Supplied material: Begin

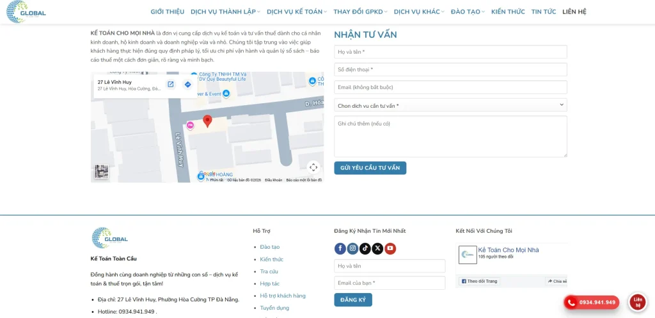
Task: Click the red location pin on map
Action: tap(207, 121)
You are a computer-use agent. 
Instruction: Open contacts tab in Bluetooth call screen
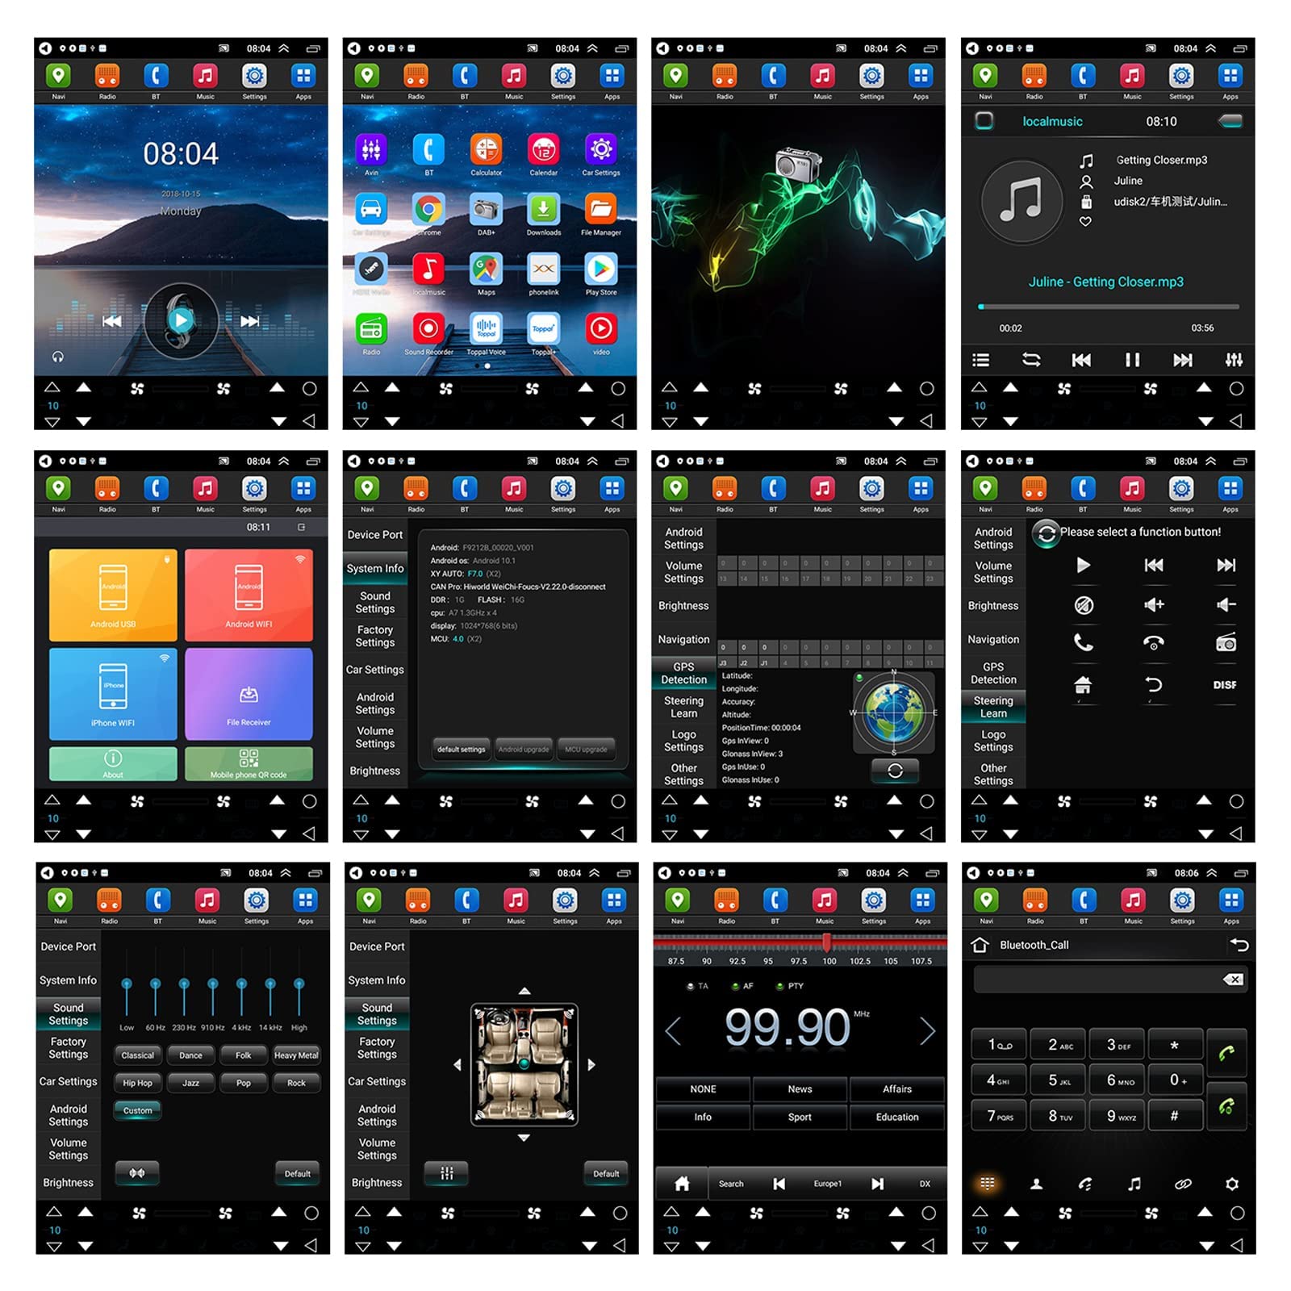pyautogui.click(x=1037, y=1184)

Supplied material: End

What you should do: Counting the line with "Instruction: Open contacts" and the last line of the data above, transcribe those two lines and every line between them exactly, without the pictures.

Written answer:
Instruction: Open contacts tab in Bluetooth call screen
pyautogui.click(x=1037, y=1184)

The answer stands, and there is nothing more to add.